Abstract
Objectives. Studies have shown decreases in N30 somatosensory evoked potential (SEP) peak amplitudes following spinal manipulation (SM) of dysfunctional segments in subclinical pain (SCP) populations. This study sought to verify these findings and to investigate underlying brain sources that may be responsible for such changes.

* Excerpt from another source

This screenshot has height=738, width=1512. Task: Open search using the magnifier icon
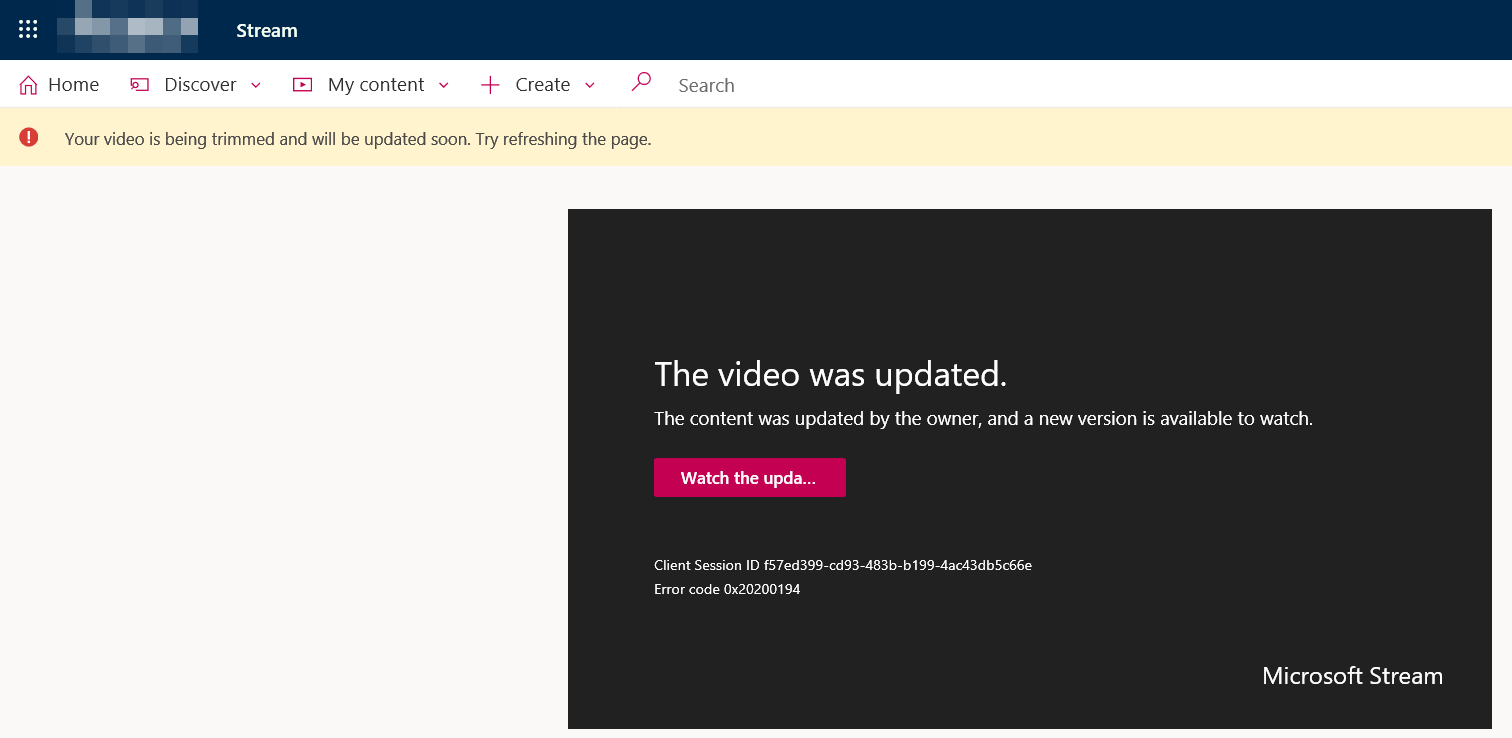pos(640,83)
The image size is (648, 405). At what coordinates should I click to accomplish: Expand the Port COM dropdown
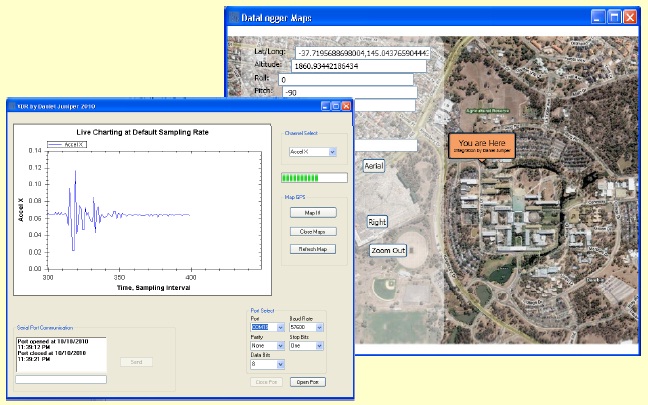point(279,328)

Methods. Nineteen SCP volunteers attended two experimental sessions, SM and control in random order. SEPs from 62-channel EEG cap were recorded following median nerve stimulation (1000 stimuli at 2.3 Hz) before and after either intervention. Peak-to-peak amplitude and latency analysis was completed for different SEPs peak. Dipolar models of underlying brain sources were built by using the brain electrical source analysis. Twoway repeated measures ANOVA was used to assessed differences in N30 amplitudes, dipole locations, and dipole strengths.

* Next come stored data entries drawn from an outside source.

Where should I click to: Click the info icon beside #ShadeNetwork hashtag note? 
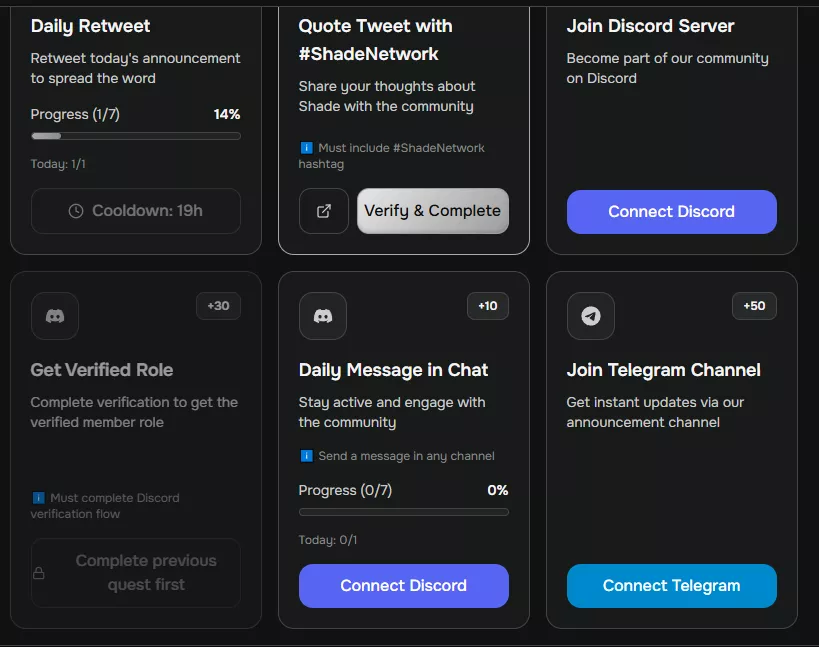[306, 148]
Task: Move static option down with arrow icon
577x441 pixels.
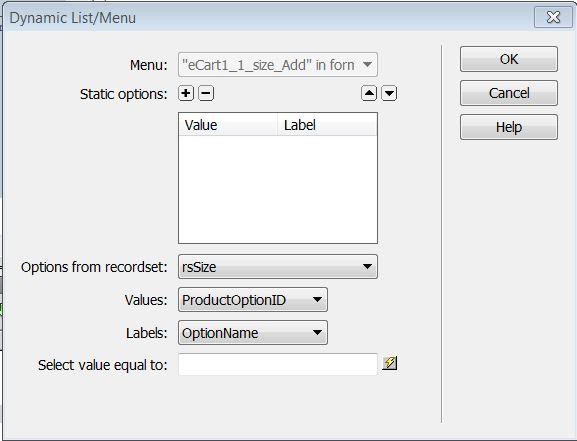Action: click(389, 94)
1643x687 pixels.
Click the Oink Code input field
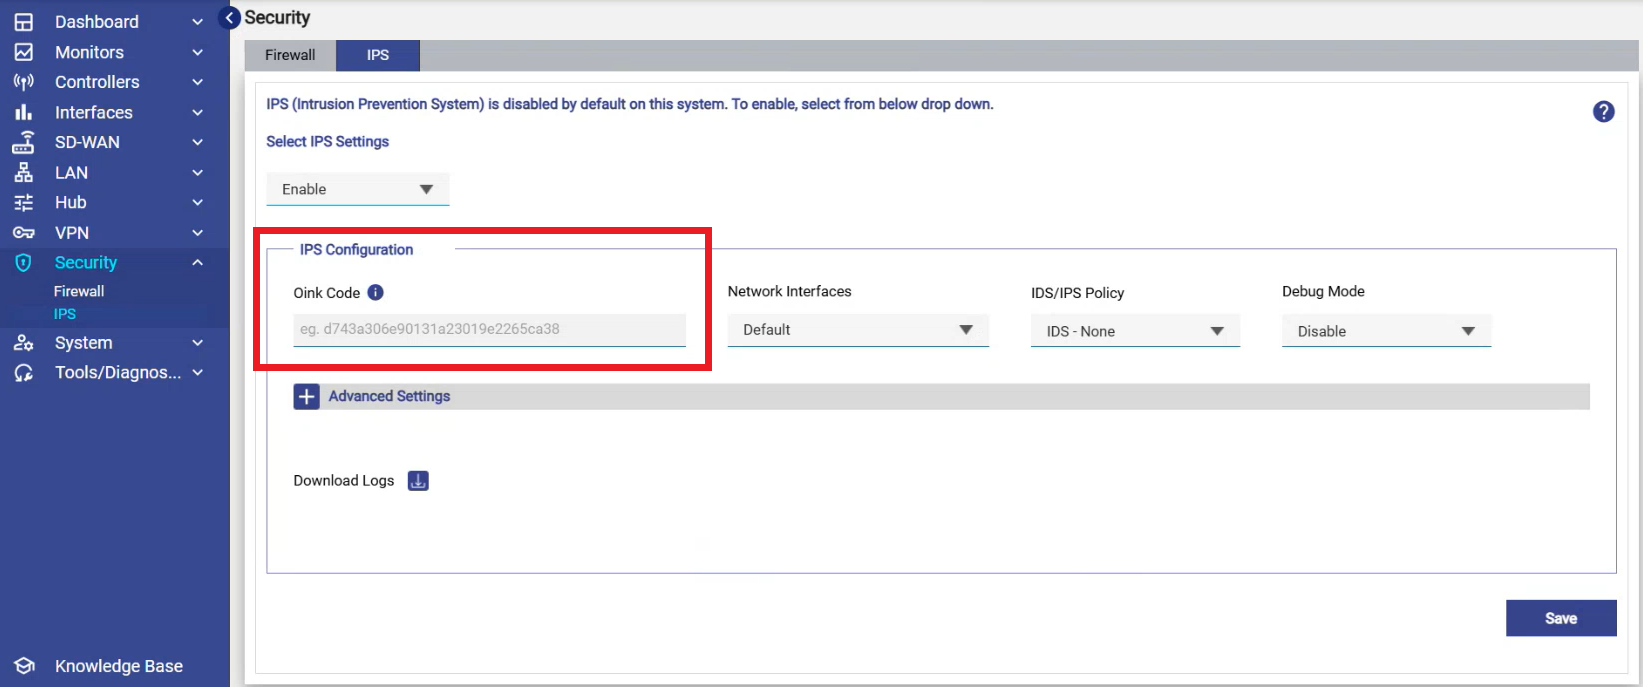489,329
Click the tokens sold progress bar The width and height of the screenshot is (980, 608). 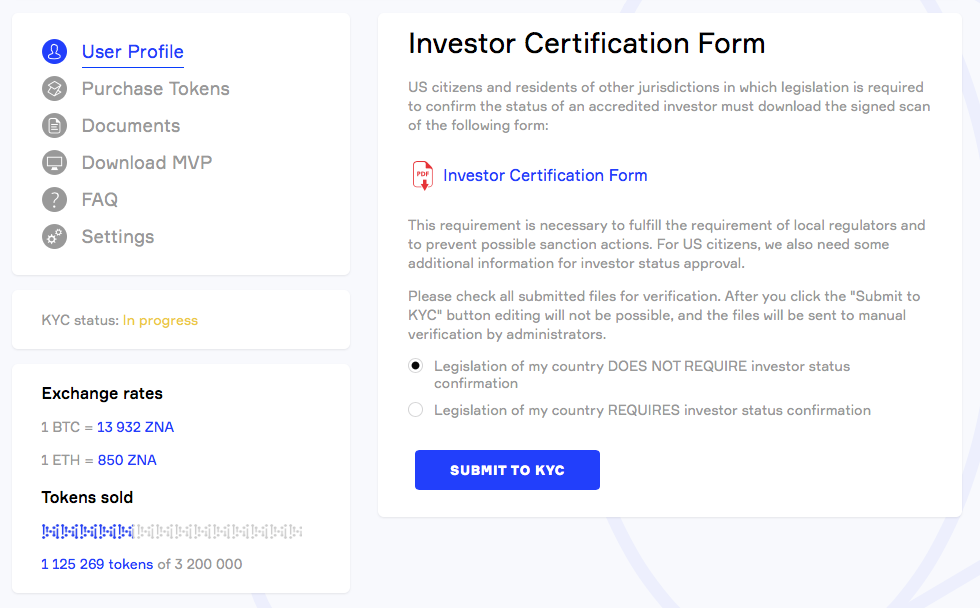pos(171,531)
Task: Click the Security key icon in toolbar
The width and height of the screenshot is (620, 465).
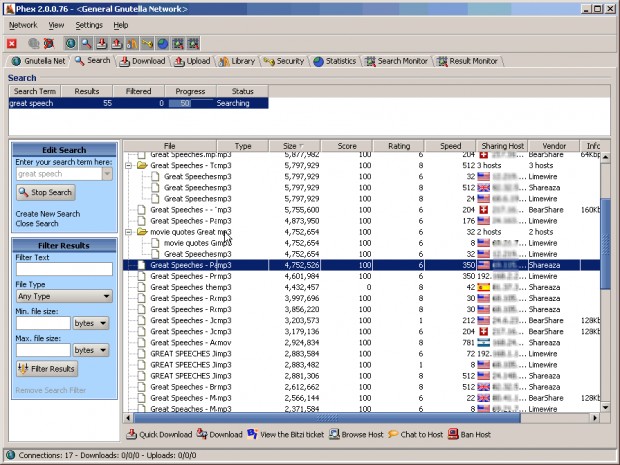Action: pyautogui.click(x=146, y=44)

Results. SM decreased the N30 amplitude by 16.9 ± 31.3% (𝑃 = 0.02), while no differences were seen following the control intervention (𝑃 = 0.4). Brain source modeling revealed a 4-source model but only the prefrontal source showed reduced activity by 20.2 ± 12.2% (𝑃 = 0.03) following SM.
Conclusion. A single session of spinal manipulation of dysfunctional segments in subclinical pain patients alters somatosensory processing at the cortical level, particularly within the prefrontal cortex.